Mi cuarto



Virginia Woolf escribió sobre la importancia de tener un cuarto propio para poder escribir. Yo siempre entendí y defendí esa importancia. Siempre tuve un cuarto propio. 

El primero que recuerdo era naranja. Había un puf de cuerina color amarillo que se fue desgranando con el tiempo y una televisión cuadrada y negra que parecía un dado. 

El segundo de los cuartos era lila y enorme. Tenía una cama de dos plazas y alfombra mullida en todo el suelo. Hacía mucho frío en invierno y mucho calor en verano, pero era luminoso y se sentía como un refugio. 

El último cuarto en mi rol de hija fue verde agua. La cama cambiaba de lugar todo el tiempo como se cambia un zapato cuando se siente incómodo. En este cuarto me despojé de muchos objetos y luego me arrepentí: fotos, cartas, payanas, souvernirs. A veces la vida nos vuelve minimalistas.
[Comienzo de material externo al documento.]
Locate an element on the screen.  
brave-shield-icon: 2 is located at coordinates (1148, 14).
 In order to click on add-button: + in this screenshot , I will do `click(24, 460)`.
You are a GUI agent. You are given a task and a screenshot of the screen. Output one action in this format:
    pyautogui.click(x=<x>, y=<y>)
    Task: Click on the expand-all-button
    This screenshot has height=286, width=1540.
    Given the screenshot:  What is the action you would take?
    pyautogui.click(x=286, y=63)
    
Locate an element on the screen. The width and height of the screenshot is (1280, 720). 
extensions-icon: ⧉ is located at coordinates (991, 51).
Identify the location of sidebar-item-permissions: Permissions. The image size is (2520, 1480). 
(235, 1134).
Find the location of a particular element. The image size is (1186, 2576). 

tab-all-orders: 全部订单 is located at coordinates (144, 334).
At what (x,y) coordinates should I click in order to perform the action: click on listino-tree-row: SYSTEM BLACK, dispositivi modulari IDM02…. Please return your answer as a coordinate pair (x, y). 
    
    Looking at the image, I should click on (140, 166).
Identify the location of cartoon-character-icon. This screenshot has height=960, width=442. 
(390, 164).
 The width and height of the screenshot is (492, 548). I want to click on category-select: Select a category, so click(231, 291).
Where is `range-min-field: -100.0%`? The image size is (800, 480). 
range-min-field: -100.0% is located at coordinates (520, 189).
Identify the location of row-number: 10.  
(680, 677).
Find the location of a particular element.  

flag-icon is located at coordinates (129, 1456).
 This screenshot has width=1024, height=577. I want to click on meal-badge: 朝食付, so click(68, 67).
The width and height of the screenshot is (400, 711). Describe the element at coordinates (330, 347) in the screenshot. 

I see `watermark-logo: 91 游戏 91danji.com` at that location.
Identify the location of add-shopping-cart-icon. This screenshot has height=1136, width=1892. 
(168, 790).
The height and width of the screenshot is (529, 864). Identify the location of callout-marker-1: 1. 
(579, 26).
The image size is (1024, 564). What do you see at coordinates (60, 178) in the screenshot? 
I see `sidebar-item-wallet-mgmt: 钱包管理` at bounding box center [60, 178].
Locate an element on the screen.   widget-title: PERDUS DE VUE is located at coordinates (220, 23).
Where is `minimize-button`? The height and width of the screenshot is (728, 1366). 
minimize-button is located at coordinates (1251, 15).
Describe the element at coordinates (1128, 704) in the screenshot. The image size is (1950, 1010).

En todos ellos mi lugar favorito era el escritorio. 

Hace algunos meses comparto mi cuarto y se sintió, durante un tiempo, como una invasión enemiga. Desterrada, me mudé, o más bien volví, al escritorio en donde alrededor de las cinco de la tarde entra el sol rayado a través de la cortina y algunas veces hay margaritas blancas en un florero. Los libros y cuadernos de notas se acumulan en el rincón derecho en una pila cada vez más alta. Hay una lámpara que me recuerda a la lámpara de Pixar y un lapicero de cerámica que hizo mi mamá. 

No es una habitación entera, no es un dormitorio. No tiene paredes ni puerta. Mi cuarto ahora es un escritorio. Un hábitat en donde leo, subrayo, escribo, tomo clases, trabajo y tomo mate también. No será el cuarto que imaginaba Virginia para que las mujeres escribiéramos todo aquello que quisiéramos escribir, pero es suficiente para escribir todo lo que yo quiero escribir.